# Aim of the exercise
Recast every line of the entries below as a Markdown table with the columns Row and Entry line. Number the rows in order and skip the blank lines.

# Data for the task
· · · · ·
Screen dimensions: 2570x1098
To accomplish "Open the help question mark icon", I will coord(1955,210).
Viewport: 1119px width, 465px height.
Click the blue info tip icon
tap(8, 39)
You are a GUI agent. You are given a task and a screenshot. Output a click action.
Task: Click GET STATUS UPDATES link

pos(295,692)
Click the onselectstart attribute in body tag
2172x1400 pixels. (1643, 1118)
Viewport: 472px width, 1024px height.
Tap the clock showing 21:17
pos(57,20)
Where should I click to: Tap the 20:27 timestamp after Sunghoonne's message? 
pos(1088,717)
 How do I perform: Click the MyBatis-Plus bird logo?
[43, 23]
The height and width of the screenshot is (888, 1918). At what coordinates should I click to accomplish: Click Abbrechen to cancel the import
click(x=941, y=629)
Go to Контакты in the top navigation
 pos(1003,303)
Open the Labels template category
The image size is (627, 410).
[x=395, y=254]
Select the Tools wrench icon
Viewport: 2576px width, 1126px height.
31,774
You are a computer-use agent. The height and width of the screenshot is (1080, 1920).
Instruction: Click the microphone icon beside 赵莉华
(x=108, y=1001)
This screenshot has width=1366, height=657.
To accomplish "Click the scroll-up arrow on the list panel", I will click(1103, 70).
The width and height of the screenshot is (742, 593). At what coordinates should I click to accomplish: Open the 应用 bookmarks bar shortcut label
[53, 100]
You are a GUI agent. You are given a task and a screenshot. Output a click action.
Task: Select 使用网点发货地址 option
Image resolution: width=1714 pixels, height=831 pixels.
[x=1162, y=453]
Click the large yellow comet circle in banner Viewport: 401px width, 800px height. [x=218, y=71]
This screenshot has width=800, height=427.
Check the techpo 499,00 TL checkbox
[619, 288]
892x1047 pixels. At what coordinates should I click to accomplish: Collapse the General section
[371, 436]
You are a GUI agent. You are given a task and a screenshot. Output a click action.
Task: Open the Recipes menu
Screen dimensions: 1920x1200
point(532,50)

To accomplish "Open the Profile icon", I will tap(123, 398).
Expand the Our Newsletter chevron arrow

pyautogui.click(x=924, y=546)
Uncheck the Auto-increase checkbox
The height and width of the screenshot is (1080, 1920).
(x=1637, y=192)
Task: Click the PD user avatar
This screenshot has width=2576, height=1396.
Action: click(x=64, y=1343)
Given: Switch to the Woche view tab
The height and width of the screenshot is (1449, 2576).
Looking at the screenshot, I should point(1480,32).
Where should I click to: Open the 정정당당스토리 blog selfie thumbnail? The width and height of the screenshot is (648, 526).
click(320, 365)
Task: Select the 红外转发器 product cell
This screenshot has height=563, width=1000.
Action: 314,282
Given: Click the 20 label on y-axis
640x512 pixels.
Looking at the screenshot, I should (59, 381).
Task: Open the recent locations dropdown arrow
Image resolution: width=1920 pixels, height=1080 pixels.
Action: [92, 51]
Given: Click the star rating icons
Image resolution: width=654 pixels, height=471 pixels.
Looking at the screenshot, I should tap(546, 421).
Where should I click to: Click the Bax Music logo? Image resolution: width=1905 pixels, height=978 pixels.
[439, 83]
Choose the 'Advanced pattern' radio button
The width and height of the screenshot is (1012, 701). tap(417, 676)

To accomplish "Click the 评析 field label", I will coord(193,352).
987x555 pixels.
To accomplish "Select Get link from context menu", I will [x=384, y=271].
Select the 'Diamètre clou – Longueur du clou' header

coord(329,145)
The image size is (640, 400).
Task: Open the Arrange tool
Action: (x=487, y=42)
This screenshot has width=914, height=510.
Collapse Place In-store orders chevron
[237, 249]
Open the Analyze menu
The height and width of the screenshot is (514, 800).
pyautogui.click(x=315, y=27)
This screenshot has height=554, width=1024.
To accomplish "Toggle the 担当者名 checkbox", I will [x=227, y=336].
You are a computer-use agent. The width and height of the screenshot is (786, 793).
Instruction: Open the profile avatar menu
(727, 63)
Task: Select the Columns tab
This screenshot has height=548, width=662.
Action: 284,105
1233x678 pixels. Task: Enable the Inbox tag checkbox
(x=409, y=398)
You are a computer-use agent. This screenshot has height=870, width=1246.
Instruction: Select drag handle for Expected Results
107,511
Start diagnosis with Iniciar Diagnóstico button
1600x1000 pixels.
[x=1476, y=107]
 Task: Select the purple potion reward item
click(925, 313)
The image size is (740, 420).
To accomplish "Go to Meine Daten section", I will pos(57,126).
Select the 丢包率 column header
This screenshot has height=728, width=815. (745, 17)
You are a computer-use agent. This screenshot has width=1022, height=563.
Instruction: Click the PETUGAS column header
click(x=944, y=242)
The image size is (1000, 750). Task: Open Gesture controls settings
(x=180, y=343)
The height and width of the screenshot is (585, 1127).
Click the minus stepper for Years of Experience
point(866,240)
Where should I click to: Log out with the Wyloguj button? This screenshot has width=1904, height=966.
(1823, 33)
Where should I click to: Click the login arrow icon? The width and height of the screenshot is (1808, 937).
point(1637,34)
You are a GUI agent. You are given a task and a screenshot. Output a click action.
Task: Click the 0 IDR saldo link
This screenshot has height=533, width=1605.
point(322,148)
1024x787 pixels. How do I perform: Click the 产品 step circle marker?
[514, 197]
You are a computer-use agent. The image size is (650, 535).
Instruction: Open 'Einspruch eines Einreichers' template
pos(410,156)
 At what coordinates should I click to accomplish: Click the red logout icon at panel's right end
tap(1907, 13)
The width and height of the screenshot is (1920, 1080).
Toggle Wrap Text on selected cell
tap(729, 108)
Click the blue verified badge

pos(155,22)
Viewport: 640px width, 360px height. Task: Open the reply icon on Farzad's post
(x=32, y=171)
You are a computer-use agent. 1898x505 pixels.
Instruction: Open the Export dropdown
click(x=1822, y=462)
· · · · ·
# Reply
| Row | Entry line |
|---|---|
| 1 | Screen dimensions: 2570x1098 |
| 2 | To accomplish "Open the help question mark icon", I will coord(1955,210). |
| 3 | Viewport: 1119px width, 465px height. |
| 4 | Click the blue info tip icon |
| 5 | tap(8, 39) |
| 6 | You are a GUI agent. You are given a task and a screenshot. Output a click action. |
| 7 | Task: Click GET STATUS UPDATES link |
| 8 | pos(295,692) |
| 9 | Click the onselectstart attribute in body tag |
| 10 | 2172x1400 pixels. (1643, 1118) |
| 11 | Viewport: 472px width, 1024px height. |
| 12 | Tap the clock showing 21:17 |
| 13 | pos(57,20) |
| 14 | Where should I click to: Tap the 20:27 timestamp after Sunghoonne's message?  |
| 15 | pos(1088,717) |
| 16 |  How do I perform: Click the MyBatis-Plus bird logo? |
| 17 | [43, 23] |
| 18 | The height and width of the screenshot is (888, 1918). At what coordinates should I click to accomplish: Click Abbrechen to cancel the import |
| 19 | click(x=941, y=629) |
| 20 | Go to Контакты in the top navigation |
| 21 |  pos(1003,303) |
| 22 | Open the Labels template category |
| 23 | The image size is (627, 410). |
| 24 | [x=395, y=254] |
| 25 | Select the Tools wrench icon |
| 26 | Viewport: 2576px width, 1126px height. |
| 27 | 31,774 |
| 28 | You are a computer-use agent. The height and width of the screenshot is (1080, 1920). |
| 29 | Instruction: Click the microphone icon beside 赵莉华 |
| 30 | (x=108, y=1001) |
| 31 | This screenshot has width=1366, height=657. |
| 32 | To accomplish "Click the scroll-up arrow on the list panel", I will click(1103, 70). |
| 33 | The width and height of the screenshot is (742, 593). At what coordinates should I click to accomplish: Open the 应用 bookmarks bar shortcut label |
| 34 | [53, 100] |
| 35 | You are a GUI agent. You are given a task and a screenshot. Output a click action. |
| 36 | Task: Select 使用网点发货地址 option |
| 37 | Image resolution: width=1714 pixels, height=831 pixels. |
| 38 | [x=1162, y=453] |
| 39 | Click the large yellow comet circle in banner Viewport: 401px width, 800px height. [x=218, y=71] |
| 40 | This screenshot has width=800, height=427. |
| 41 | Check the techpo 499,00 TL checkbox |
| 42 | [619, 288] |
| 43 | 892x1047 pixels. At what coordinates should I click to accomplish: Collapse the General section |
| 44 | [371, 436] |
| 45 | You are a GUI agent. You are given a task and a screenshot. Output a click action. |
| 46 | Task: Open the Recipes menu |
| 47 | Screen dimensions: 1920x1200 |
| 48 | point(532,50) |
| 49 | To accomplish "Open the Profile icon", I will tap(123, 398). |
| 50 | Expand the Our Newsletter chevron arrow |
| 51 | pyautogui.click(x=924, y=546) |
| 52 | Uncheck the Auto-increase checkbox |
| 53 | The height and width of the screenshot is (1080, 1920). |
| 54 | (x=1637, y=192) |
| 55 | Task: Click the PD user avatar |
| 56 | This screenshot has width=2576, height=1396. |
| 57 | Action: click(x=64, y=1343) |
| 58 | Given: Switch to the Woche view tab |
| 59 | The height and width of the screenshot is (1449, 2576). |
| 60 | Looking at the screenshot, I should point(1480,32). |
| 61 | Where should I click to: Open the 정정당당스토리 blog selfie thumbnail? The width and height of the screenshot is (648, 526). |
| 62 | click(320, 365) |
| 63 | Task: Select the 红外转发器 product cell |
| 64 | This screenshot has height=563, width=1000. |
| 65 | Action: 314,282 |
| 66 | Given: Click the 20 label on y-axis |
| 67 | 640x512 pixels. |
| 68 | Looking at the screenshot, I should (59, 381). |
| 69 | Task: Open the recent locations dropdown arrow |
| 70 | Image resolution: width=1920 pixels, height=1080 pixels. |
| 71 | Action: [92, 51] |
| 72 | Given: Click the star rating icons |
| 73 | Image resolution: width=654 pixels, height=471 pixels. |
| 74 | Looking at the screenshot, I should tap(546, 421). |
| 75 | Where should I click to: Click the Bax Music logo? Image resolution: width=1905 pixels, height=978 pixels. |
| 76 | [439, 83] |
| 77 | Choose the 'Advanced pattern' radio button |
| 78 | The width and height of the screenshot is (1012, 701). tap(417, 676) |
| 79 | To accomplish "Click the 评析 field label", I will coord(193,352). |
| 80 | 987x555 pixels. |
| 81 | To accomplish "Select Get link from context menu", I will [x=384, y=271]. |
| 82 | Select the 'Diamètre clou – Longueur du clou' header |
| 83 | coord(329,145) |
| 84 | The image size is (640, 400). |
| 85 | Task: Open the Arrange tool |
| 86 | Action: (x=487, y=42) |
| 87 | This screenshot has width=914, height=510. |
| 88 | Collapse Place In-store orders chevron |
| 89 | [237, 249] |
| 90 | Open the Analyze menu |
| 91 | The height and width of the screenshot is (514, 800). |
| 92 | pyautogui.click(x=315, y=27) |
| 93 | This screenshot has height=554, width=1024. |
| 94 | To accomplish "Toggle the 担当者名 checkbox", I will [x=227, y=336]. |
| 95 | You are a computer-use agent. The width and height of the screenshot is (786, 793). |
| 96 | Instruction: Open the profile avatar menu |
| 97 | (727, 63) |
| 98 | Task: Select the Columns tab |
| 99 | This screenshot has height=548, width=662. |
| 100 | Action: 284,105 |
| 101 | 1233x678 pixels. Task: Enable the Inbox tag checkbox |
| 102 | (x=409, y=398) |
| 103 | You are a computer-use agent. This screenshot has height=870, width=1246. |
| 104 | Instruction: Select drag handle for Expected Results |
| 105 | 107,511 |
| 106 | Start diagnosis with Iniciar Diagnóstico button |
| 107 | 1600x1000 pixels. |
| 108 | [x=1476, y=107] |
| 109 |  Task: Select the purple potion reward item |
| 110 | click(925, 313) |
| 111 | The image size is (740, 420). |
| 112 | To accomplish "Go to Meine Daten section", I will pos(57,126). |
| 113 | Select the 丢包率 column header |
| 114 | This screenshot has height=728, width=815. (745, 17) |
| 115 | You are a computer-use agent. This screenshot has width=1022, height=563. |
| 116 | Instruction: Click the PETUGAS column header |
| 117 | click(x=944, y=242) |
| 118 | The image size is (1000, 750). Task: Open Gesture controls settings |
| 119 | (x=180, y=343) |
| 120 | The height and width of the screenshot is (585, 1127). |
| 121 | Click the minus stepper for Years of Experience |
| 122 | point(866,240) |
| 123 | Where should I click to: Log out with the Wyloguj button? This screenshot has width=1904, height=966. |
| 124 | (1823, 33) |
| 125 | Where should I click to: Click the login arrow icon? The width and height of the screenshot is (1808, 937). |
| 126 | point(1637,34) |
| 127 | You are a GUI agent. You are given a task and a screenshot. Output a click action. |
| 128 | Task: Click the 0 IDR saldo link |
| 129 | This screenshot has height=533, width=1605. |
| 130 | point(322,148) |
| 131 | 1024x787 pixels. How do I perform: Click the 产品 step circle marker? |
| 132 | [514, 197] |
| 133 | You are a computer-use agent. The image size is (650, 535). |
| 134 | Instruction: Open 'Einspruch eines Einreichers' template |
| 135 | pos(410,156) |
| 136 |  At what coordinates should I click to accomplish: Click the red logout icon at panel's right end |
| 137 | tap(1907, 13) |
| 138 | The width and height of the screenshot is (1920, 1080). |
| 139 | Toggle Wrap Text on selected cell |
| 140 | tap(729, 108) |
| 141 | Click the blue verified badge |
| 142 | pos(155,22) |
| 143 | Viewport: 640px width, 360px height. Task: Open the reply icon on Farzad's post |
| 144 | (x=32, y=171) |
| 145 | You are a computer-use agent. 1898x505 pixels. |
| 146 | Instruction: Open the Export dropdown |
| 147 | click(x=1822, y=462) |